── Kutipan Teks ──

Sifat ke delapanbelas diantaranya Sifat tahu asal berkejadian. (Sifat ini dimaksudkan agar anak Melayu berilmu, beragama, dan bertakwa kepada Tuhan). Sifat tahu membayar utang. (Anak Melayu harus tahu membalas budi, terutama kepada orangtua, kerabat, dan masyarakat). Sifat tahu kan bodoh diri. (anak Melayu harus menyadari kekurangan diri sendiri, mencintai ilmu, dan menghormati orang berilmu). Sifat tahu diri. (anak Melayu harus menjaga diri dalam pergaulan sehari-hari di dalam keluarga dan masyarakat). Sifat hidup memegang amanah. (anak Melayu harus setia dan dapat dipercaya). Sifat benang arang.(anak Melayu harus jujur, sesuai antara kata dan perbuatan). Sifat tahan menentang matahari. (anak Melayu harus berani menegakkan keadilan dan kebenaran). Sifat tahu kilik elak. (anak Melayu harus bijaksana, tanggap, dan cekatan). Sifat menang dalam kalah. (anak Melayu harus rendah hati, tenggang rasa, dan bangga kepada diri sendiri) Sifat tahan berkering. (Anak Melayu harus tabah dan rajin bekerja). Sifat unjuk dengan beri. (anak Melayu harus dermawan dan setia kawan). Sifat timbang dengan sukat. (anak Melayu harus adil dan benar). Sifat tahu kan malu. (anak Melayu harus memelihara malu dalam dirinya dan tidak memalukan orang lain). Sifat nan bersifat. (anak Melayu harus menghargai dan menghormati orang lain, serta meletakkan sesuatu pada tempatnya). Sifat ingat dengan minat. (anak Melayu harus ingat dan perhatian terhadap lingkungannya). Sifat pinjam memulangkan. (anak Melayu harus bersifat tanggung jawab). Sifat hidup meninggalkan. (anak Melayu harus mempunyai pandangan jauh ke depan serta berusaha meninggalkan karya, jasa, dan nama baiknya). Sifat nan pucuk atau sifat tua. (anak Melayu harus memiliki jiwa pemimpin)

───
── Data Ekstraksi ──

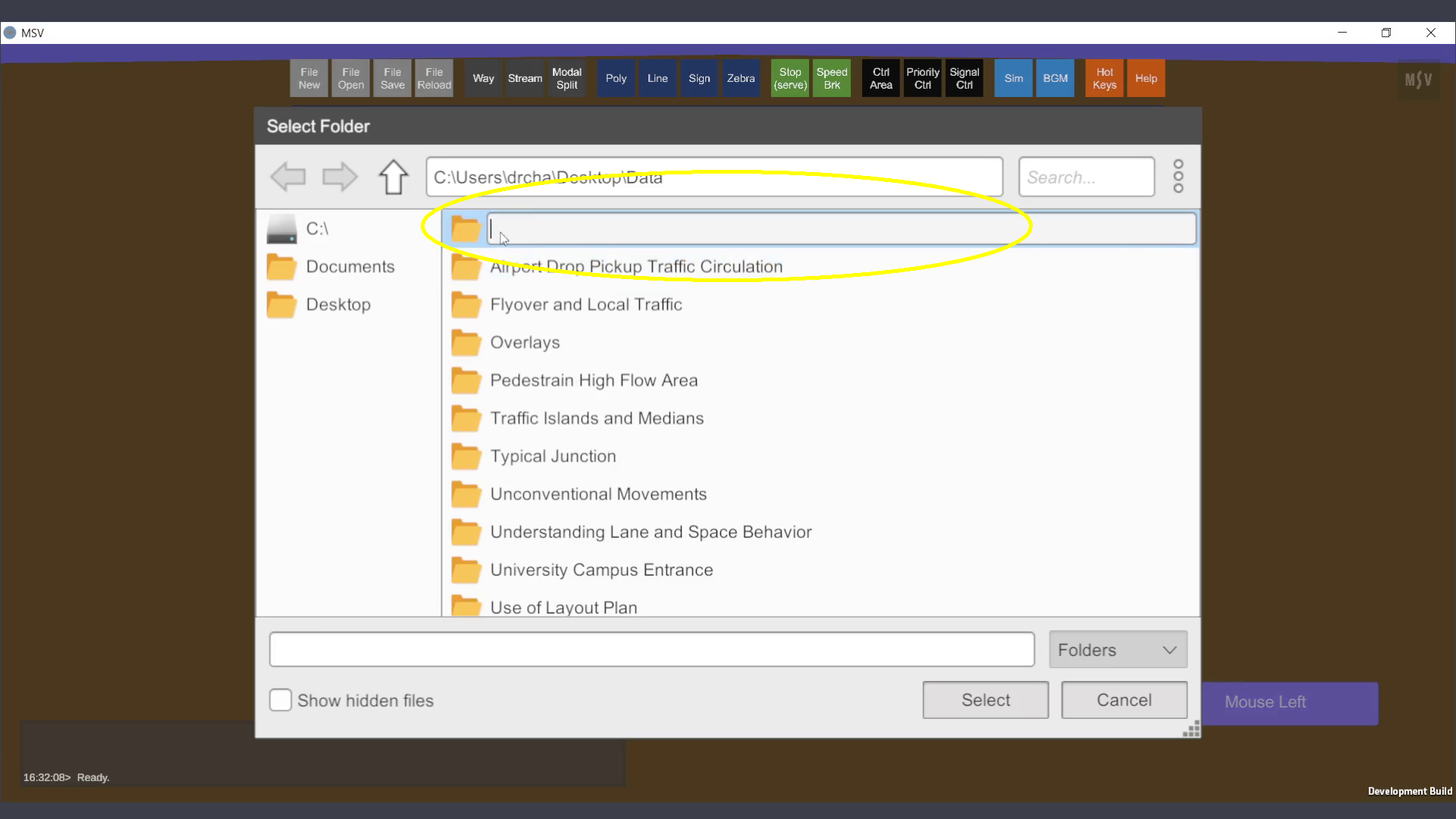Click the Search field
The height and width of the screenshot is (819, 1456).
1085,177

───
── Data Ekstraksi ──

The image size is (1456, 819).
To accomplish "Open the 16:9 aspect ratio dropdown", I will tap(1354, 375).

───

_Petunjuk Soal_
1. Dalam teks tentang sifat anak Melayu, apa yang dituntut dari anak Melayu oleh sifat benang arang?
2. Sifat apa yang menuntut anak Melayu berani menegakkan keadilan dan kebenaran?
3. Menurut sifat nan pucuk atau sifat tua, apa yang harus dimiliki anak Melayu?
Entri tidak dipakai sama sekali untuk mengerjakan soal ini.

_Jawaban Soal_
1. Anak Melayu harus jujur, sesuai antara kata dan perbuatan.
2. Sifat tahan menentang matahari.
3. Jiwa pemimpin.